Christmas bonuses are customary in Venezuela. Usually, Venezuelans wait for their “aguinaldo” to buy Christmas presents, and to have some cash for their holiday vacations. This year, however, according to local polling most Venezuelans were going to use their Christmas bonus to buy food. To eat, you know. The dire economic situation of years past had worsened exponentially.

By December 12, the date of the announcement, most Christmas bonuses had been paid, workers had their pockets full of those 100-Bolivar bills. They would now have to rush to deposit them in banks, and to try to exchange them in the Central Bank.

Nestor Reverol, the Interior Minister, indicted in the United States for “participating in an international cocaine distribution conspiracy,” held a meeting with Venezuelan bank presidents and their compliance officers at the National Antidrug Organization (ONA) premises, of all places, and explained the measure had been put in place to thwart a scheme by the U.S. Treasury Department to drain the economy of those 100-Bolivar bills by arranging to have them shipped to Europe.
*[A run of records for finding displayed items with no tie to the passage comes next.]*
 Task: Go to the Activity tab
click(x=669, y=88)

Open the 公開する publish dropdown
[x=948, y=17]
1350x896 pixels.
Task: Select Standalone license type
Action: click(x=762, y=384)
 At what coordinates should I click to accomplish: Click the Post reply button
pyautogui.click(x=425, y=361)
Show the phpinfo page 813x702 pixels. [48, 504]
Yes, I know, we are in Austin Powers territory.

A stronger economy may have stood its ground against an insane measure such as this one, but Venezuela isn’t one. And, of course, it hit the hardest in the places where the economy is predominantly cash driven, like Ciudad Bolívar, the country’s most important mining town.

In the days that followed the 72-hour announcement, over 80 percent of businesses in the city were sacked in lootings mainly led by Pranes, organized crime leaders who usually run their gangs from within jails.
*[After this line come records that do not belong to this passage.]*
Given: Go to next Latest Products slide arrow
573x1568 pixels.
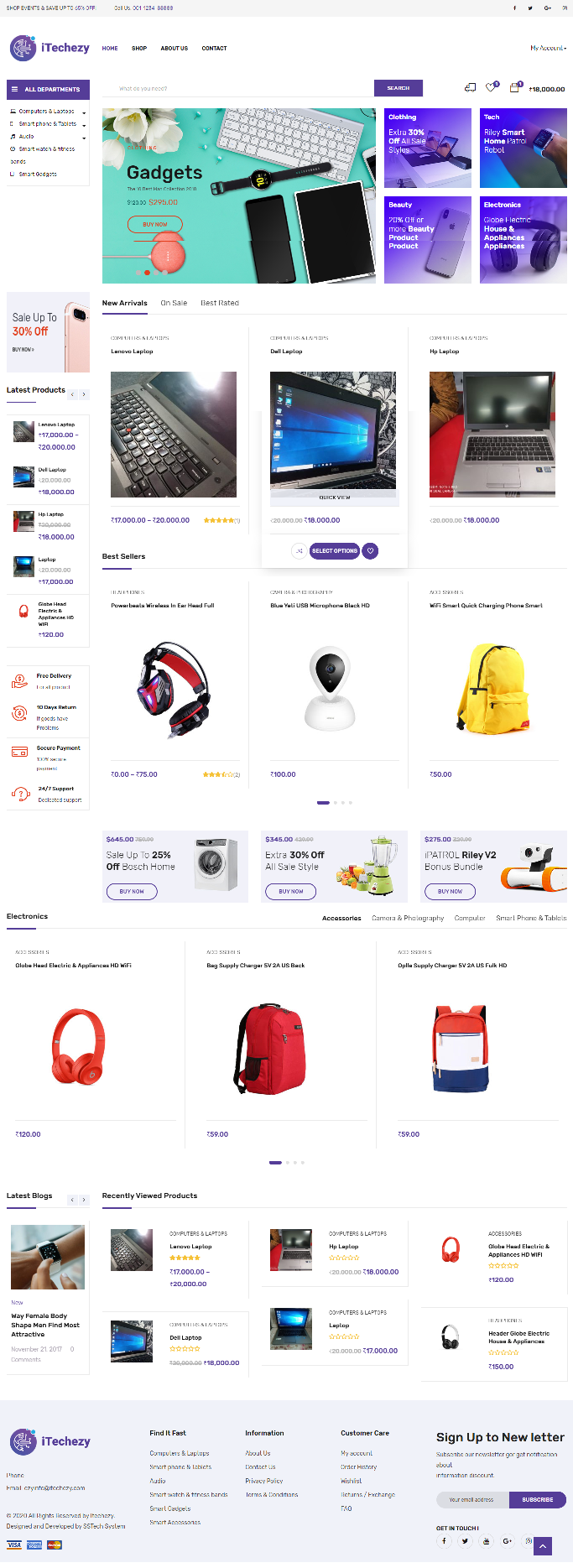Looking at the screenshot, I should pos(84,394).
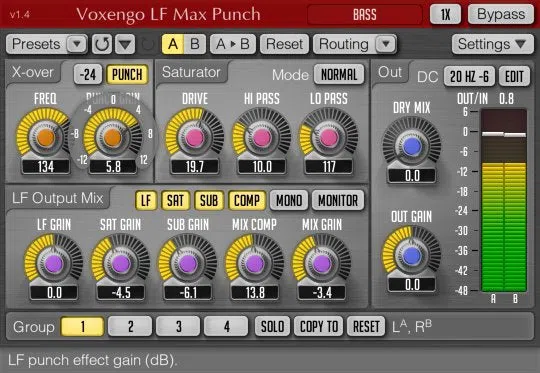Click the BASS preset name field
This screenshot has width=540, height=373.
pos(365,15)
After the events in Ciudad Bolívar, the government shyly tracked back on its decision and said the bills would be valid until January 2. This, along with the parallel rate of the dollar stabilizing somewhere near 2,800 Bolivars has provided an artificial sense of calm in a stormy December.

As Minister Reverol explained, the government blames the economic crisis on a conspiracy between international powers and some groups that have representation within the opposition-held parliament.

Diosdado Cabello, one of chavismo’s most prominent bigwigs, has promised a couple of surprises for Christmas and the New Year. Usually these “surprises” translate into some form of authoritarian measure. But as gathering lunch from a dumpster becomes more and more common in Venezuela, the people don’t have time to deal with bourgeois problems like outrage against tyrannical threats from the dictator’s spokespeople.

These past days of Christmas have been an overblown example of the way the late Hugo Chávez used to operate: managing both the political and economic crisis, switching seamlessly between one and the other, slowly stretching the Venezuelan public’s pain threshold.

Meanwhile, the world’s deadliest salsa DJ, Nicolás Maduro, keeps on playing songs by El Gran Combo and ordering government-enforced sales events. Their latest victim, EPK, a successful children’s clothing business, is now subject to Mr. Contreras’s gun-to-head discounts: 70 percent in their case.

The state media network came up with a clever way to wish Venezuelans a happy holiday, and replace Christmas with something else. One that mixes perfectly the notion of Navidad under chavismo: “¡Feliz Chavidad!” It proclaimed.